* _EXERCISE OBJECTIVE_: Search the entries for the word "Scan" and return every line where it is found.

[Dataset entries]
.....

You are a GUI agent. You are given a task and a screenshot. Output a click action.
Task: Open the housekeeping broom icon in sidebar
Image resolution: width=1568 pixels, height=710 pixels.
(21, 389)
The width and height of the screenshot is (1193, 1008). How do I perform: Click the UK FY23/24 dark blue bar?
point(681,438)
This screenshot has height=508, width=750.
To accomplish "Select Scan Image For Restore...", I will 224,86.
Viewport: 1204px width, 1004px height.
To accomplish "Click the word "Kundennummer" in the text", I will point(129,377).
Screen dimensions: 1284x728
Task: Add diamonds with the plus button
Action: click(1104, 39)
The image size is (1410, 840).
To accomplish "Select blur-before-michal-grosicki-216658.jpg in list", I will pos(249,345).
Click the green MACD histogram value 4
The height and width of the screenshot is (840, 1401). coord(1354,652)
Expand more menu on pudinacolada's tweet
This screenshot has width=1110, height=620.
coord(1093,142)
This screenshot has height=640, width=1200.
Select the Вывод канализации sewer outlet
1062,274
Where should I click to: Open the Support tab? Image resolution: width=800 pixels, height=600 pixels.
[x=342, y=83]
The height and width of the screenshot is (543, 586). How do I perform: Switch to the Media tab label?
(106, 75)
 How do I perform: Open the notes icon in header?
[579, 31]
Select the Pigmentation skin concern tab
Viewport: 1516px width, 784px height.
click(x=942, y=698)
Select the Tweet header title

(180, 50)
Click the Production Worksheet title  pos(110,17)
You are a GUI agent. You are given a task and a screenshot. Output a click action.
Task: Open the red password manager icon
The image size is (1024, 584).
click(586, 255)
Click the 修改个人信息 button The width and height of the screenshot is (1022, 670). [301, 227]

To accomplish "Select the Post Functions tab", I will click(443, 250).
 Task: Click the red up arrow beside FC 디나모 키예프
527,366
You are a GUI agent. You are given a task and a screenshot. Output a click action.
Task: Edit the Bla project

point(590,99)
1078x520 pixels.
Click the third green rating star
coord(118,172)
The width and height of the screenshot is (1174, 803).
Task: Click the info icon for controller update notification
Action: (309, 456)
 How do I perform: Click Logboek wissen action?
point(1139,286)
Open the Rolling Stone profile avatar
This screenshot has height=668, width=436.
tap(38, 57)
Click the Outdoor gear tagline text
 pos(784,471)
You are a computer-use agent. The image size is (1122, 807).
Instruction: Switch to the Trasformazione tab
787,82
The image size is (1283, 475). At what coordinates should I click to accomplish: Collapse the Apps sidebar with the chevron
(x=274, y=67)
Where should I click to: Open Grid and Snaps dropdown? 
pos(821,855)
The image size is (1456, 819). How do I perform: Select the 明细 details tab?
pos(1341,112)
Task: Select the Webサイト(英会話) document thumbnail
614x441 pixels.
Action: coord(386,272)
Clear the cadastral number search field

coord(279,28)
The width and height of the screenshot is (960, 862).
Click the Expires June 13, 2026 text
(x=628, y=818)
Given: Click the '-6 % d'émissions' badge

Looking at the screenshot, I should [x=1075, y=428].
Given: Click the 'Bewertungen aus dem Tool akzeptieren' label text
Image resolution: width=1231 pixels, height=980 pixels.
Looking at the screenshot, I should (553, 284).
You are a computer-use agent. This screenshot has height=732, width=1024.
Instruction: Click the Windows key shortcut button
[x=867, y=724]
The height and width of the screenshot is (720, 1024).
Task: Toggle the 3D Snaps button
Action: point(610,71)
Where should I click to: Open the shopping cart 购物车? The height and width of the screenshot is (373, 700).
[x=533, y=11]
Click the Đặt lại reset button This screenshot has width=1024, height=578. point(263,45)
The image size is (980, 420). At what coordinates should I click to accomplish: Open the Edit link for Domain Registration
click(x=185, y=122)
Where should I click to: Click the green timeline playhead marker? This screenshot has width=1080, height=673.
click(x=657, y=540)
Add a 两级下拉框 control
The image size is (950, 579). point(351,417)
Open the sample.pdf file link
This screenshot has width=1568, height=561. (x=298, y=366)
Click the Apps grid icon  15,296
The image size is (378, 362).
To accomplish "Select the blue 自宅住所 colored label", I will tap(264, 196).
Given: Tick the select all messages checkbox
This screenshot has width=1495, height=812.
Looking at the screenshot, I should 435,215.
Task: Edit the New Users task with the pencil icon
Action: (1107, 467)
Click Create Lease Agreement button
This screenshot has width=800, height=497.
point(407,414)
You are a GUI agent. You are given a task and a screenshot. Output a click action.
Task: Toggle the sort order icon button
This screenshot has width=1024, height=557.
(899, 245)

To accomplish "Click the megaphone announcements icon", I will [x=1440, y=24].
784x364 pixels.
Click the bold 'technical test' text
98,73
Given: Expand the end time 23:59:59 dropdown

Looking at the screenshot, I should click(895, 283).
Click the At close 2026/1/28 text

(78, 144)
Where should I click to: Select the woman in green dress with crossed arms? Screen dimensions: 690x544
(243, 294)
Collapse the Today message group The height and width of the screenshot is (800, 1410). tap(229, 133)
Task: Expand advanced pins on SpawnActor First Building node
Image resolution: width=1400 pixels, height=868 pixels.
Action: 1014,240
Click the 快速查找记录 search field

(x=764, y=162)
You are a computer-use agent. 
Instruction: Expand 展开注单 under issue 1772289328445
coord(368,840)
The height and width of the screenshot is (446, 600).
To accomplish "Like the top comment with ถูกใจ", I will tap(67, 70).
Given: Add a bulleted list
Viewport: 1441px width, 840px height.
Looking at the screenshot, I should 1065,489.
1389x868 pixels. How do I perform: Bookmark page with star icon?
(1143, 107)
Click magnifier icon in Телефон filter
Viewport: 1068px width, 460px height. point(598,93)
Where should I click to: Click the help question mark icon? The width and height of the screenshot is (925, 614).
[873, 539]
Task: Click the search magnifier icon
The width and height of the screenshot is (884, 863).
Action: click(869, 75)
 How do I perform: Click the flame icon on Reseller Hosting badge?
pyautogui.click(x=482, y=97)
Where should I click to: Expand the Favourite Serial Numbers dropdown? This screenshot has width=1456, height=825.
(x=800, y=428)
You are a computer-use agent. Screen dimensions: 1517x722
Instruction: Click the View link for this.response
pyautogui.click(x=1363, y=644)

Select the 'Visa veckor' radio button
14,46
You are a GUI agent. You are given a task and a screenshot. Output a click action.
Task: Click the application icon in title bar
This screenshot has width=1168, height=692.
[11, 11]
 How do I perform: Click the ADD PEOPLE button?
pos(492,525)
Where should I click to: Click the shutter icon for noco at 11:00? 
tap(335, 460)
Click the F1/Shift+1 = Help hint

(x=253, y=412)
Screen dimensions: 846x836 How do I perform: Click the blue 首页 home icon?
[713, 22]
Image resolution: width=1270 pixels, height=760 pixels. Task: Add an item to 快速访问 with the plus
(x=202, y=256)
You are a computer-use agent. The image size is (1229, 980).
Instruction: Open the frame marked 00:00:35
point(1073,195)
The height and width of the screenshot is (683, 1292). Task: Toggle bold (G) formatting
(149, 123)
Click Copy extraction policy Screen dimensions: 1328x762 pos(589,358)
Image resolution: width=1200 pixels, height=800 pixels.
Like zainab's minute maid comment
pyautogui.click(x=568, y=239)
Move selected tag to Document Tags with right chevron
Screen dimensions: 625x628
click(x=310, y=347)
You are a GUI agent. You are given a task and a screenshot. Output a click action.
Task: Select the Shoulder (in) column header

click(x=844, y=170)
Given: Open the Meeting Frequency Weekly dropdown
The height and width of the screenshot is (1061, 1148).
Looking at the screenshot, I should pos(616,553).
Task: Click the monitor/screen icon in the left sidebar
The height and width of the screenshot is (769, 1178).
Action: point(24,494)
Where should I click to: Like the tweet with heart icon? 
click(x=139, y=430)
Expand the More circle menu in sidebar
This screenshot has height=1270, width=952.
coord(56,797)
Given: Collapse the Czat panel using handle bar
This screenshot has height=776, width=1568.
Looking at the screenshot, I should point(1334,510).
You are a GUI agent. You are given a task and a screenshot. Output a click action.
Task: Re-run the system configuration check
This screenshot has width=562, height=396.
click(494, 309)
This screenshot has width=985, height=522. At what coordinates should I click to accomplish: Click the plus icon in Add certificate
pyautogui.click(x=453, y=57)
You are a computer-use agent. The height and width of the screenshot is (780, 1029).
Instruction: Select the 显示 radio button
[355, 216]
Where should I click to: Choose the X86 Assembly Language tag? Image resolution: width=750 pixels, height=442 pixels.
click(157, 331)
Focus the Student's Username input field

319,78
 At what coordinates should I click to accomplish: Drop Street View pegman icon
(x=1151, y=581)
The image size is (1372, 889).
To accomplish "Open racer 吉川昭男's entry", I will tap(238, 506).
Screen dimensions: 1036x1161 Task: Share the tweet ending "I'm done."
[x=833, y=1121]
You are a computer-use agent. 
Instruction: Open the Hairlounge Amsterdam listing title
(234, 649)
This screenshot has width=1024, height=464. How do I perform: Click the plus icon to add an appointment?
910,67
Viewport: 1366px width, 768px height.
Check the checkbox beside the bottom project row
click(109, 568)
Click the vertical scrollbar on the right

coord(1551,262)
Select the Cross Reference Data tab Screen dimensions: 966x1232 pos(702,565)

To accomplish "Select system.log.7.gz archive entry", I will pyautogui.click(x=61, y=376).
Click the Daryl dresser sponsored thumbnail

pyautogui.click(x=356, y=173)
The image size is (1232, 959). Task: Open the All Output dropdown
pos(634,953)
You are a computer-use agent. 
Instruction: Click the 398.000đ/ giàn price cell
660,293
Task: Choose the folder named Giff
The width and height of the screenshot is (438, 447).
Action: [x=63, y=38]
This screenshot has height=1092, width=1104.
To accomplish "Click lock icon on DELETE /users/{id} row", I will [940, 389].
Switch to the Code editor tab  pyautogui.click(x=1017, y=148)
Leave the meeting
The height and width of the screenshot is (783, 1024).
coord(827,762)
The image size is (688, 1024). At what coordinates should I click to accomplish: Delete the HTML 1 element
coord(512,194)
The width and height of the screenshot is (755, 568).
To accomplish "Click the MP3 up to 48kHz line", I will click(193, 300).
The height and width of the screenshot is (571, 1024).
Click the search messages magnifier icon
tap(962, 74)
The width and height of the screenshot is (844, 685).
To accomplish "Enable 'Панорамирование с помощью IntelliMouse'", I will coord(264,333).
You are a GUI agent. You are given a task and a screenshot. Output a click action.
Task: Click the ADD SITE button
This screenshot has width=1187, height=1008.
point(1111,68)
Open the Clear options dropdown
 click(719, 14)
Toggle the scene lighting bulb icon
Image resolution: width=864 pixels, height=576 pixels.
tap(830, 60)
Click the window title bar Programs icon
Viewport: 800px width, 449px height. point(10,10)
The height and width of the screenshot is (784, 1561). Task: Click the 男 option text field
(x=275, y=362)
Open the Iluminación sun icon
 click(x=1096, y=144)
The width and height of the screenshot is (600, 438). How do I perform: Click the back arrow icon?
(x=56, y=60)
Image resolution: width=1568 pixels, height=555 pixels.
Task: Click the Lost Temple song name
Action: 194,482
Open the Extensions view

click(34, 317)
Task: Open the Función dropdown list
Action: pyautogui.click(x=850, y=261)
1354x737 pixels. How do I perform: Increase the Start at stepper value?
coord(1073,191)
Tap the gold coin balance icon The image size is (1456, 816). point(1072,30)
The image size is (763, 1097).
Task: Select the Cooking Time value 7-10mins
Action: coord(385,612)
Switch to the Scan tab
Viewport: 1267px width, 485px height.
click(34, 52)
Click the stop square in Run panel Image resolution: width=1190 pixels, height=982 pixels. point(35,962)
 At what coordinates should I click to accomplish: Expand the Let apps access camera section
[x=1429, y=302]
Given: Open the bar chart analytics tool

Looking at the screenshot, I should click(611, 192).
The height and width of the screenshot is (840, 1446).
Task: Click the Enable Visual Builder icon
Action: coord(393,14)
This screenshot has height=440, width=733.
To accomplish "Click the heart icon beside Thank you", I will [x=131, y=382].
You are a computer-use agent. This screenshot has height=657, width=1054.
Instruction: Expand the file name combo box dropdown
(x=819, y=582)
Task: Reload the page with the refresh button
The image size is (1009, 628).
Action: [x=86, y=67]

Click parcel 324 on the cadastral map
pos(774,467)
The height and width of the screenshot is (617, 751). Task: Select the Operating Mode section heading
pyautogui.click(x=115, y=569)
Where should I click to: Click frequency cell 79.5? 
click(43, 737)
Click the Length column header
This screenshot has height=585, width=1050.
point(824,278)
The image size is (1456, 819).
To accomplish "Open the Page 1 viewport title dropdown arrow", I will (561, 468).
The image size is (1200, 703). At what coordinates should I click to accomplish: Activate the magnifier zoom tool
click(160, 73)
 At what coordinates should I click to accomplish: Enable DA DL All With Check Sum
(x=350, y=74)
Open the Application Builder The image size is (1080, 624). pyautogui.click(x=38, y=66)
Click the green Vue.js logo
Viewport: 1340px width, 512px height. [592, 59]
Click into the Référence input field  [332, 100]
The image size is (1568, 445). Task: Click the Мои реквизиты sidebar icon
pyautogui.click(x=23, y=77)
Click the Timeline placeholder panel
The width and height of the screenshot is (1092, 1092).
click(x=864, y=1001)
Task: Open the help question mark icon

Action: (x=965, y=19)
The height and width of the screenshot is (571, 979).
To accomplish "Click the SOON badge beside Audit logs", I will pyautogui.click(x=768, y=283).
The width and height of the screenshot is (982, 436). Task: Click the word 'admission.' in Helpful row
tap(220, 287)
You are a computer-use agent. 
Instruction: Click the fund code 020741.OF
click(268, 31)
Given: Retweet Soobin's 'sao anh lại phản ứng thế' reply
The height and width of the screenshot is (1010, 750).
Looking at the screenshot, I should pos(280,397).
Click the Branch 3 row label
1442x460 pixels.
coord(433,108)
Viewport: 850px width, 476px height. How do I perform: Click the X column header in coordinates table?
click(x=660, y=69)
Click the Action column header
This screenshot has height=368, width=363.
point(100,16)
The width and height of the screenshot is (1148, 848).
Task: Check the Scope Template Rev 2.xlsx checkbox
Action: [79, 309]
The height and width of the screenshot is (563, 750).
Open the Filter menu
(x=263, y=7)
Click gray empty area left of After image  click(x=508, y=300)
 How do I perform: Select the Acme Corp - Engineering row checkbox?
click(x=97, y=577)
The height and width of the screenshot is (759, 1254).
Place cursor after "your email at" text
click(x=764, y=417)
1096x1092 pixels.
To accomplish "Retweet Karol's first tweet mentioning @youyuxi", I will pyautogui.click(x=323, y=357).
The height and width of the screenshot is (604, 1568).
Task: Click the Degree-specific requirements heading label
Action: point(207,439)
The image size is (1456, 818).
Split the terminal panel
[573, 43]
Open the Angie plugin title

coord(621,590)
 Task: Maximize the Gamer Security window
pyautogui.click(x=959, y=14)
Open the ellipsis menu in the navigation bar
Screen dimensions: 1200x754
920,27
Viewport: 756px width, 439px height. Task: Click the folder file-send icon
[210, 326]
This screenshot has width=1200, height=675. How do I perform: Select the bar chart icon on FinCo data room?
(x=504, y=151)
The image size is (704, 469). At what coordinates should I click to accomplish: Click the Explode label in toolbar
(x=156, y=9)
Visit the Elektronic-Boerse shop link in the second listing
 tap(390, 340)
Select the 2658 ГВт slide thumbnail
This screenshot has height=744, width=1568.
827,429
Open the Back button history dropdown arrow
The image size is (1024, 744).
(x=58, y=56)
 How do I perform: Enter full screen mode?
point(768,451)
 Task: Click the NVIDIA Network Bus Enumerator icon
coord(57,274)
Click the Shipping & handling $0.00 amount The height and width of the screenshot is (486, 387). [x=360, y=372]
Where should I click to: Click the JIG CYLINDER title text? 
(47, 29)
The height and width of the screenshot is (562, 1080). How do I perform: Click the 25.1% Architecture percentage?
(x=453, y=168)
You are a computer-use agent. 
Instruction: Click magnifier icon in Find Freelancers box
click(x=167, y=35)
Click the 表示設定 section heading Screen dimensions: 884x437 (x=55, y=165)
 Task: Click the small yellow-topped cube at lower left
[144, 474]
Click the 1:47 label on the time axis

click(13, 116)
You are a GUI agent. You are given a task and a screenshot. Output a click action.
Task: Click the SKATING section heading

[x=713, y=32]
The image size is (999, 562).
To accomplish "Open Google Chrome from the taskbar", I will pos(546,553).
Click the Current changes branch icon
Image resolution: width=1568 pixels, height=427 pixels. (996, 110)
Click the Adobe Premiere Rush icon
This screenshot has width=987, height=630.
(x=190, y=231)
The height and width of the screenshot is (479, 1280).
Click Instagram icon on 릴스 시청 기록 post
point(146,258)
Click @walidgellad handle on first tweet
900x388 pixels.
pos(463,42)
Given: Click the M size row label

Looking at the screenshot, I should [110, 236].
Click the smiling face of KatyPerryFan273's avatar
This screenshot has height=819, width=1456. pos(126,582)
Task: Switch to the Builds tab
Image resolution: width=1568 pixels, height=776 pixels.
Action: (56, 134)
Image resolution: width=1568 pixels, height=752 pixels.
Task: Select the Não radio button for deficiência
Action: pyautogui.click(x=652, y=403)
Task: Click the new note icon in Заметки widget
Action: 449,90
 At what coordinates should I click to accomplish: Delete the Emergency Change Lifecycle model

.....

* _RESULT_:
To accomplish "Select Scan Image For Restore...", I will 224,86.
Switch to the Scan tab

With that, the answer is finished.